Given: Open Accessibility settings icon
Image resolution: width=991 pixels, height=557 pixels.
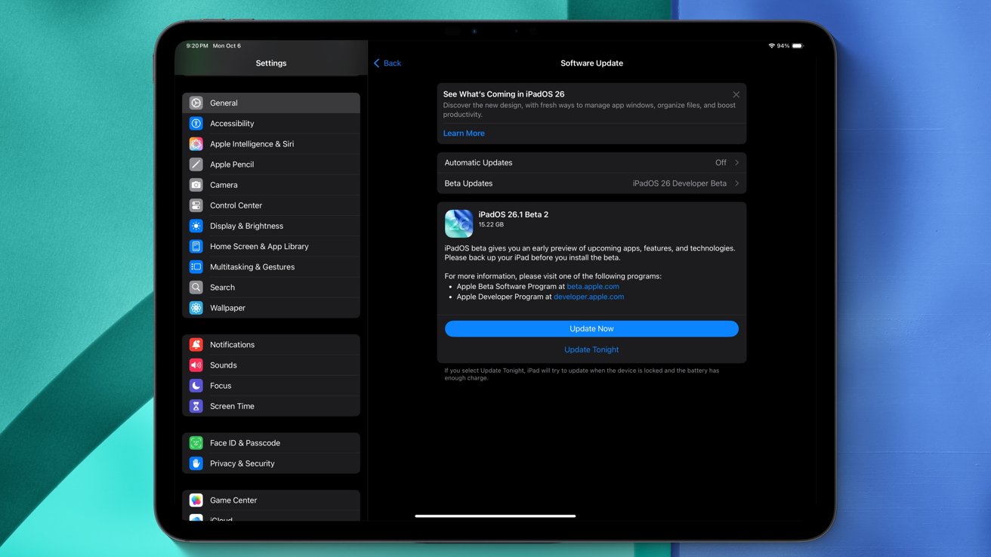Looking at the screenshot, I should 196,123.
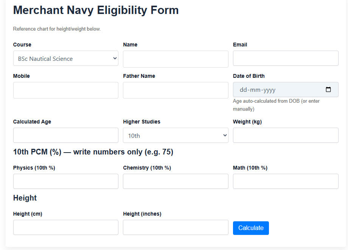
Task: Click the Father Name field
Action: [175, 90]
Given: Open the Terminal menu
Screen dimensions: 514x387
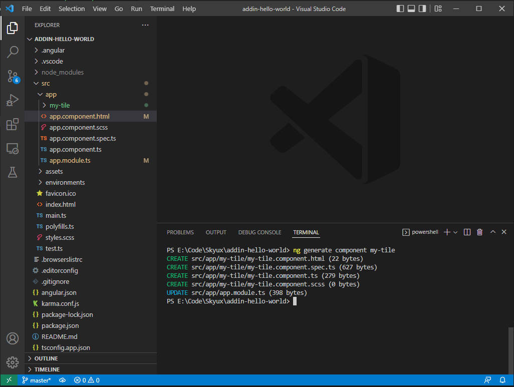Looking at the screenshot, I should click(x=162, y=9).
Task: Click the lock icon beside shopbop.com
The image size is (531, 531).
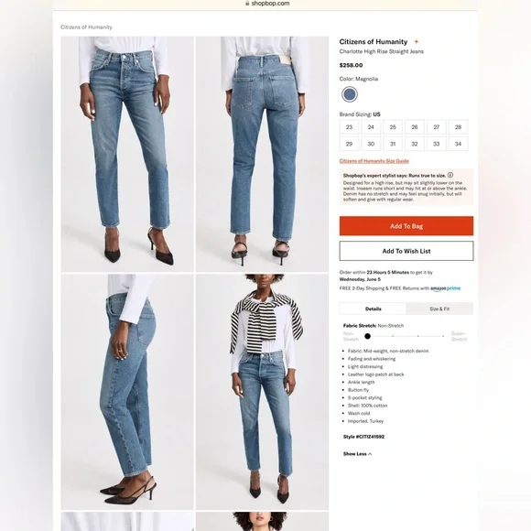Action: tap(247, 3)
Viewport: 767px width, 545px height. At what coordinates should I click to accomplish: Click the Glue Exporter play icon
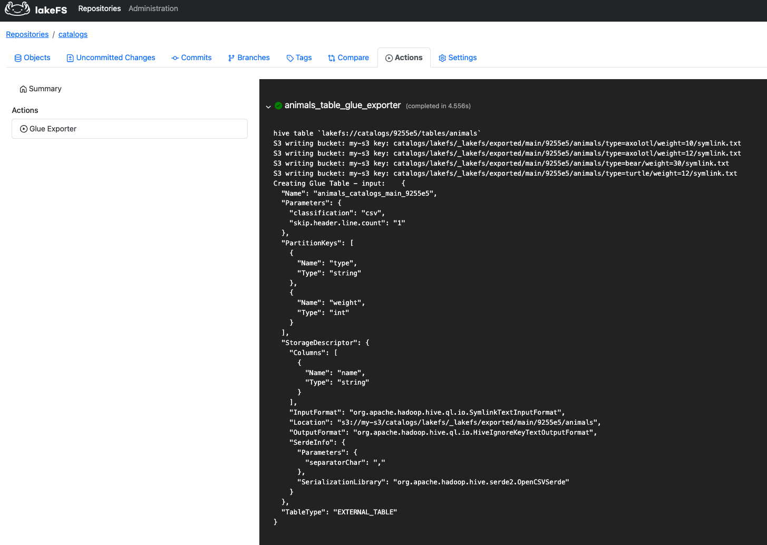point(23,128)
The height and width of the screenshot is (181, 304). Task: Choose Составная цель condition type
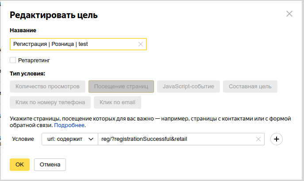[250, 87]
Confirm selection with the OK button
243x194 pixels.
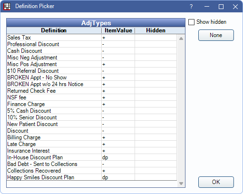point(216,182)
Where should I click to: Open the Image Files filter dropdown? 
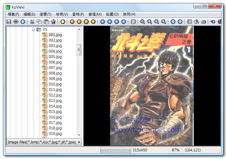[x=79, y=142]
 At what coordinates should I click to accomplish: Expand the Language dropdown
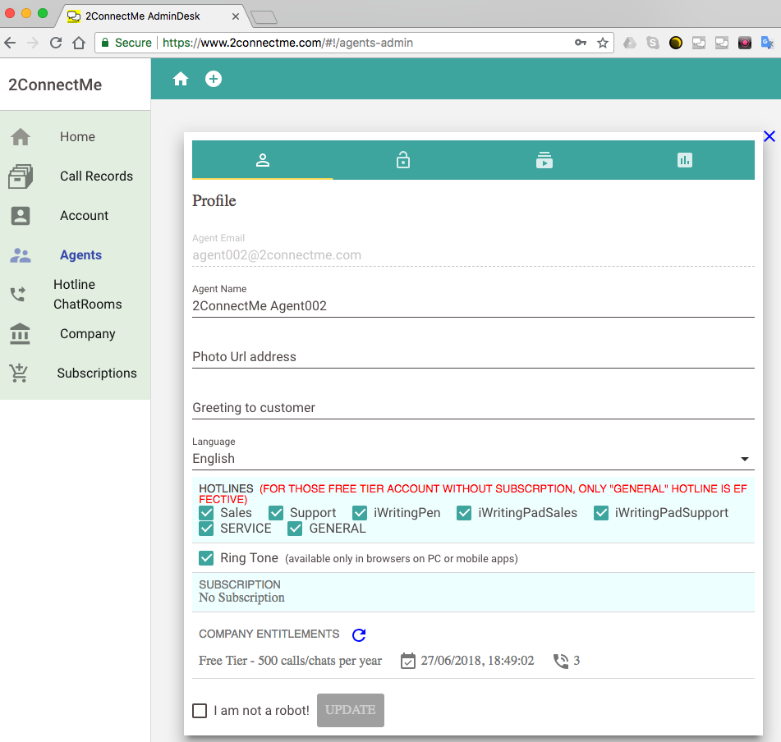click(744, 459)
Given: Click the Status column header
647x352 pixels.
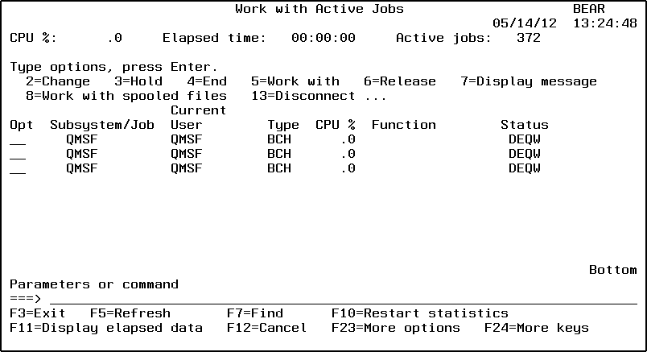Looking at the screenshot, I should 524,125.
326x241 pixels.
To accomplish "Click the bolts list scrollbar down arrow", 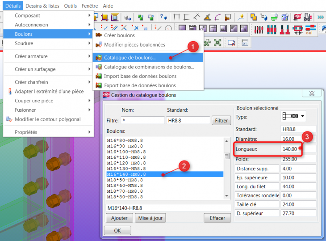I will (227, 196).
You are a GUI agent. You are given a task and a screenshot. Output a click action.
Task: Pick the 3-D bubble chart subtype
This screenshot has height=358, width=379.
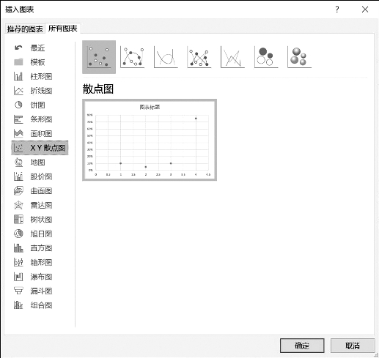[x=300, y=57]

□ □ □ □

> What this task involves: Pictures stay out; retype only the lines from the line containing "You are a GUI" through the end of the listing, inclusive, exactly as they appear.

> Answer to the exercise:
You are a GUI agent. You are given a task and a screenshot. Output a click action.
Task: Pick the 3-D bubble chart subtype
This screenshot has height=358, width=379.
[x=300, y=57]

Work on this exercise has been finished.